Although some of the collagen diseases are classified into syndromes according to the organ or organ system principally involved, they all appear to be systemic illnesses, so it is not surprising that the glomerular capillaries showed changes from normal in each of these diseases studied. The renal lesion was accompanied by abnormal urinary findings in some patients, particularly those with the more marked histologic changes, but was also noted in patients who had no abnormal urinary findings.
Eight children with juvenile diabetes mellitus were studied by kidney biopsy. Six of these had a relatively poor level of clinical control, one was studied in the first month of his disease and one had a relatively good level of clinical control. All eight were found to have renal histopathologic changes.
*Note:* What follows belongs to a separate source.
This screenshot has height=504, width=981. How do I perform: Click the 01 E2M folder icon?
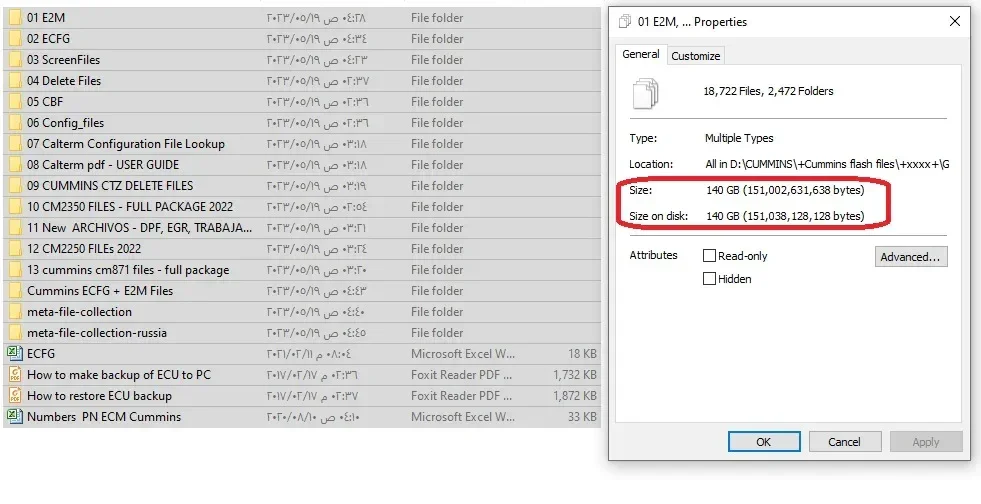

Our data neither confirm nor refute the finding in adult diabetics that there is a correlation between degree of histologic change and duration of diabetes but lack of correlation with level of control.
Antibodies to insulin have been reported by some investigators to be present in association with retinopathy and clinical nephropathy and have been suggested by others to be intimately related to the development of diabetic nephropathy. Three of eight children with juvenile diabetes were studied for presence of serum antibodies to crystalline insulin. Such antibodies were found in only one.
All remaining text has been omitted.